Initially, there are three steps for installation:

  1. Install Doker and pull SonarQube image
  2. Setup SonarQube on the browser
  3. Download sample code and analyze it on Sonar.

Install Doker to make the usage of Sonar easy

SonarQube setup

First, we need to open the website named, and we have many options like products, what's new, documentation, community, and a download button. We can download the executables of SonarQube.

We will check the documentation part where we want to see the requirements. So, in the left panel, we have a requirements session, and in that, we have prerequisites and an overview, and it mentioned that we could either use oracle orJRE or open jdk with version 11.

We also have supported web browsers like google chrome, Microsoft edge, Mozilla Firefox, etc.

Different Components of SonarQube

On the same page that we opened above, in that click on setup and upgraded, we have an option called install server, and we can see a diagram over there which shows the different components of SonarQube and the communication between them.

We have a scanner component, a SonarQube server, and a database server. We go through each element and know about each in depth.

SonarQube Server

  1. A web server that serves the SonarQube user interface
  2. A search based on elastic search
  3. The compute engine is in charge of processing code analysis reports and saving them in the SonarQube database.

In the database server, we store all the metrics, issues, or analysis reports for a project. This database will show all the information on the SonarQube dashboard.

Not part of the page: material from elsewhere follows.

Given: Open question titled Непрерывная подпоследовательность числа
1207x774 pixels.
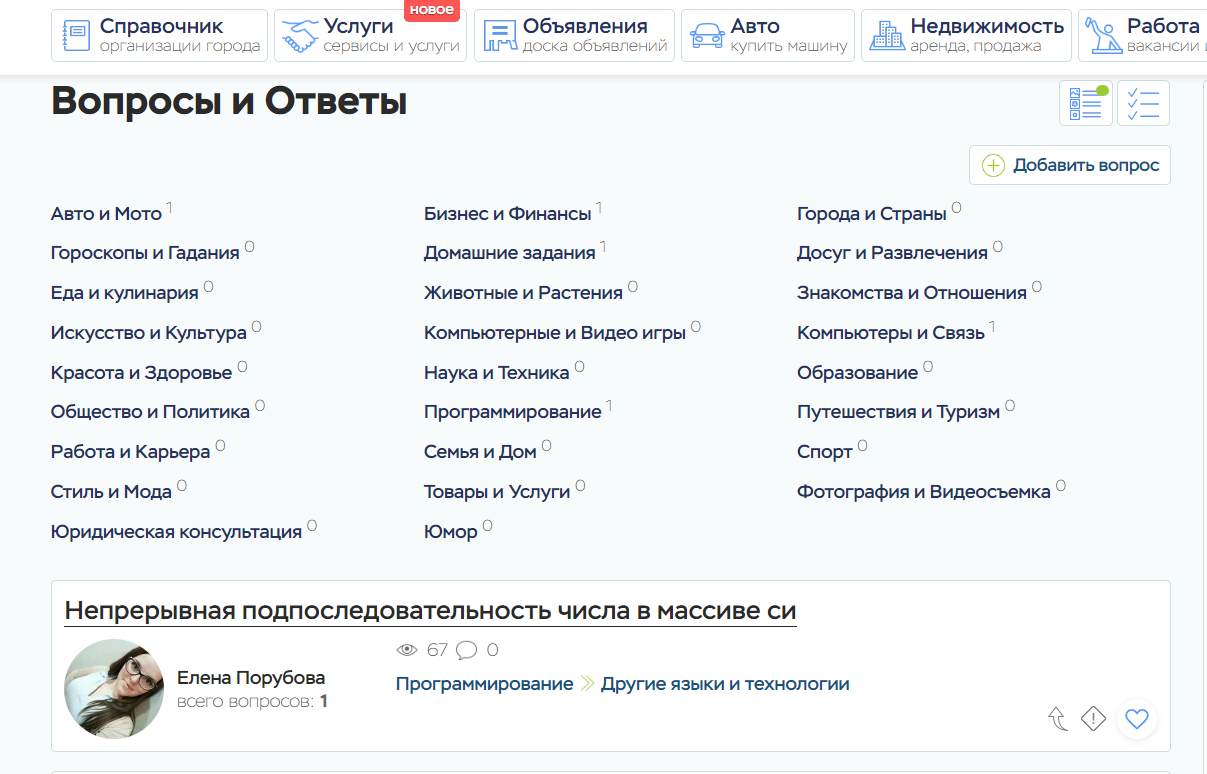Looking at the screenshot, I should pos(430,611).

The scanner component scans our project, and these reports are sent to the SonarQube server; this scanner is included either in the build or in the continuous integration tool.

Setting up the SonarQube Server

We can download SonarQube in google chrome, and for this, we have the website; and when we open that link, we have many editions like community, developer, enterprise and data center, and we use only the default one called community and click on download for free, and it will allow us to download.

When our zip file is downloaded, we must unzip that file, and then it will show us how it looks, and we have kept it in the SonarQube directory.

When we go inside the folder, we see many options like bin, conf, data, and other logs.

First, we need to edit the configuration, but before editing the configurations, we have to make sure that whatever requirements or dependencies we see are required should be there. For this, we need to have java 11 present in it.

Apart from java, we also need to have a database server. For that, we have Postgres SQL 11.

When our JDK and databases are in place, then we are good to edit the configurations.

From there, we have two different files one is the sonar property, and the other is the wrapper.conf.